Par ailleurs, le monde criminel est regardé comme un « milieu », un ensemble de réseaux : la vision verticale qui prévalait dans la mythologie des bas-fonds n’est plus de mise.

Ainsi, le triptyque constitutif des bas-fonds, à savoir misère, vice et crime n’apparait plus comme dominant dans le discours d’exclusion social. Pour autant, Dominique Kalifa pointe avec justesse certaines rémanences contemporaines du mythe, notamment concernant les nouveaux espaces urbains que sont les banlieues[7].

Un mythe ou une réalité mythifiée ?

Bien structuré, d’une lecture agréable, aussi à l’aise dans les références littéraires que dans le commentaire des enquêtes sur les logements délabrés de Londres, le livre de Dominique Kalifa apparait comme très convaincant.

Toutefois une question lancinante demeure : les bas-fonds sont-ils un mythe intégral ou un discours en partie imaginaire surdes réalités sociales ?

Certes, le livre ne vise pas à faire une histoire de la criminalité ou de l’exclusion. Toutefois, en prêtant une importance prépondérante à l’imaginaire, Dominique Kalifa tend à disqualifier a priori les discours affirmant l’existence de ces bas-fonds. Le livre les présente systématiquement comme le produit fantasmatique d’une élite en proie à un sentiment obsidional. On peut pourtant se demander si certaines représentations n’informent pas les pratiques.

Jean Sénié

Crédit photo: Flickr, Boston Public Library



[1] Ibid., p. 10. La citation se poursuit ainsi : « [ce territoire] n’a longtemps constitué qu’un décor, celui de mon travail d’historien du crime et des marges sociales. Mais le décor, un jour est devenu objet : qu’étaient-ce donc vraiment que ces « bas-fonds » qui semblaient aller de soi, que tant de romanciers, de journalistes, d’observateurs sociaux décrivaient avec complaisance ? »

[2] Pour l’utilisation de ce concept chez Cornelius Castoriadis, son inventeur, voir http://www.laviedesidees.fr/L-imaginaire-selon-Cornelius.html.

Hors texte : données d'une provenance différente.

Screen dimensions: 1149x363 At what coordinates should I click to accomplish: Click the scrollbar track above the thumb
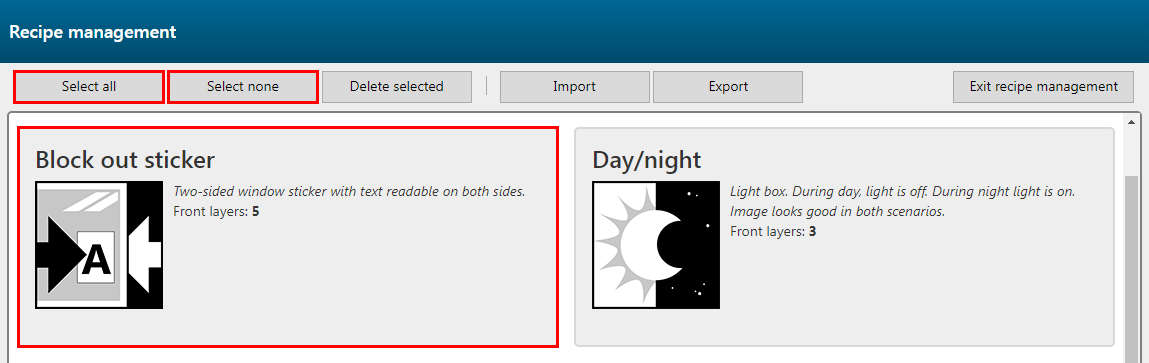(x=1131, y=152)
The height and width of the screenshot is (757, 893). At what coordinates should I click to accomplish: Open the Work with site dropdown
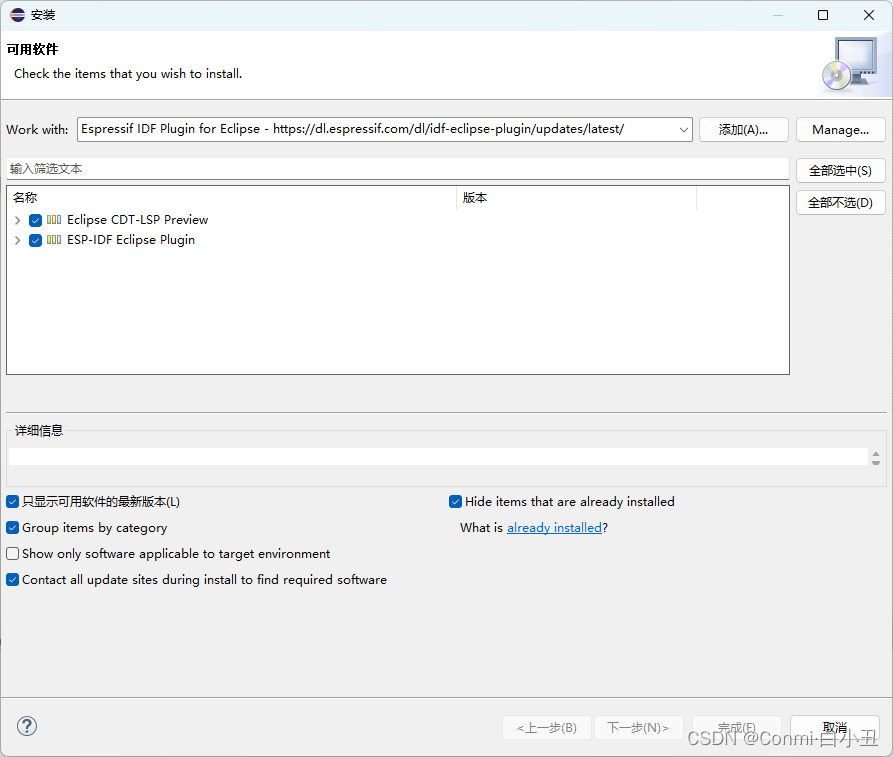(683, 129)
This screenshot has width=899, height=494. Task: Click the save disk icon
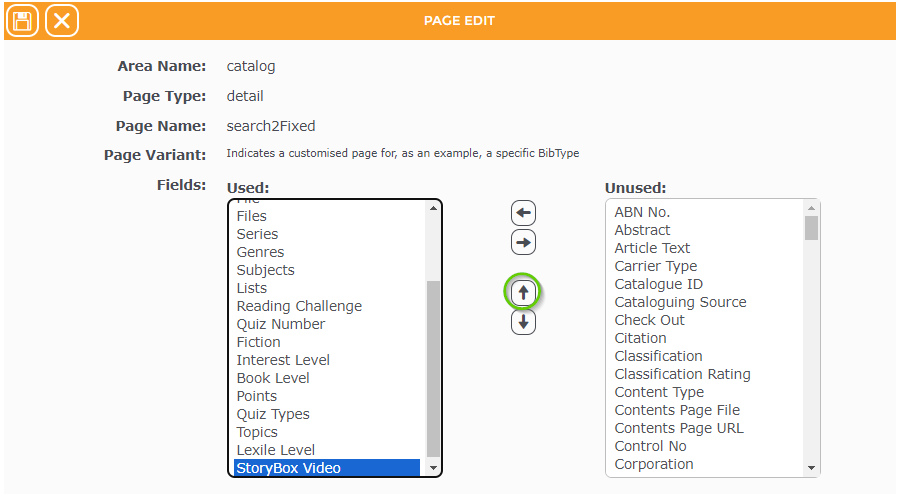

[3] Dominique Kalifa, Les bas-fonds. Histoire d’un imaginaire, Paris, Seuil, coll. « L’Univers historique », 2013, p. 20. Voir aussi p. 374-375. Pour approfondir cette réflexion on pourra lire, Dominique Kalifa, « Représentation et pratiques », dans C. Delacroix, F. Dosse, P. Garcia et N. Offenstadt (dir.), Historiographies. Concepts et débats, Paris, Folio Histoire, 2010, p. 877-882.

[4] Voir la recension du livre par Antoine de Baecque, http://www.20minutes.fr/livres/1078415-les-bas-fonds-histoire-imaginaire-dominique-kalifa-chez-seuil-paris-france: « Dominique Kalifa choisit la méthode de l’anthropologie historique afin d’étudier les bas-fonds comme un système dynamique de représentations du monde social, insistant sur l’avènement de cet imaginaire au cœur du XIXe siècle, traquant ses registres (biblique, médical, politique, policier…), parcourant sa géographie (du tripot au bordel, du bouge à l’égout, mais aussi, ce qui est très éclairant, slums londoniens, bajos fondos espagnols, bassi fondi romain, trottoirs de Buenos Aires…). »

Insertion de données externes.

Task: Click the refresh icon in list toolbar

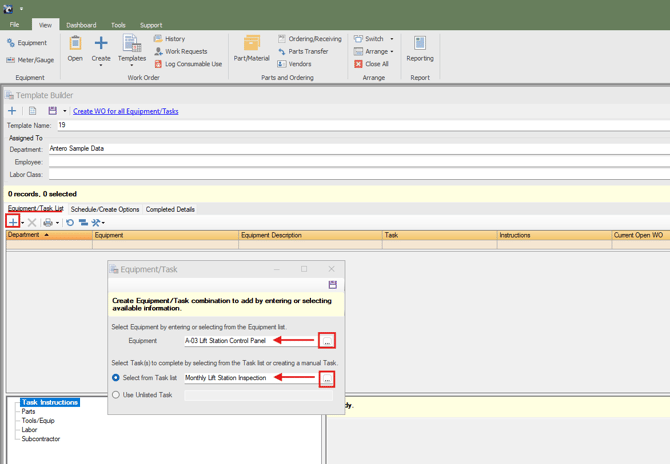Action: tap(70, 222)
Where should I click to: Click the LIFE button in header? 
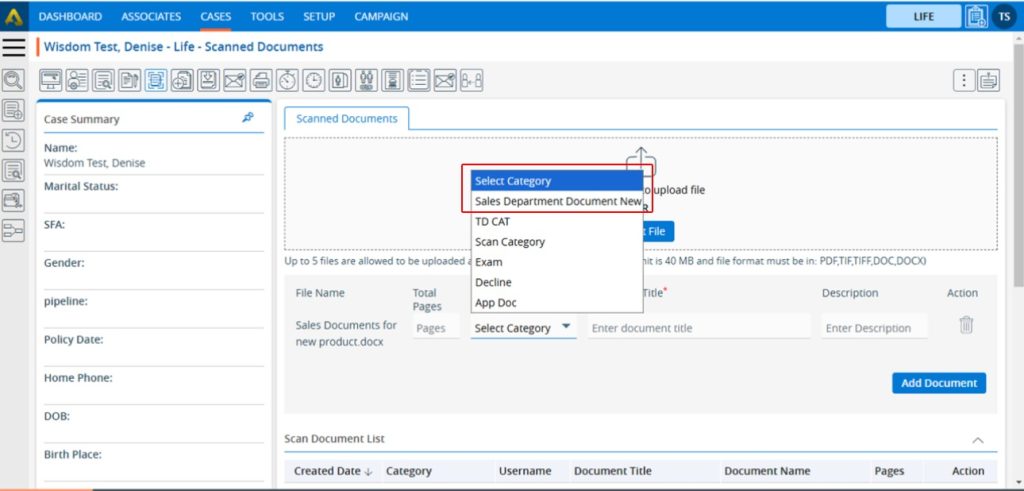(x=922, y=16)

[5] Valérie Toureille, « Les Coquillards : archives d’une société criminelle », dans L’Histoire, n°290, septembre 2004, p. 72-76 ; Id., Crime et châtiment au Moyen Âge, Paris, Seuil, coll. « L’Univers historique », 2013, p. 123-137.

[6] Dominique Kalifa, Les bas-fonds. Histoire d’un imaginaire, Paris, Seuil, coll. « L’Univers historique », 2013 ; p. 374.

[7] Hervé Vieillard-Baron, « La construction de l’imaginaire banlieusard français : entre légende noire et légende dorée », dans Serge Jaumain et Nathalie Lemarchand (dir.), Vivre en banlieue : une comparaison France / Canada, Collection « Études canadiennes », Berne, Peter Lang, 2008, p 17-32.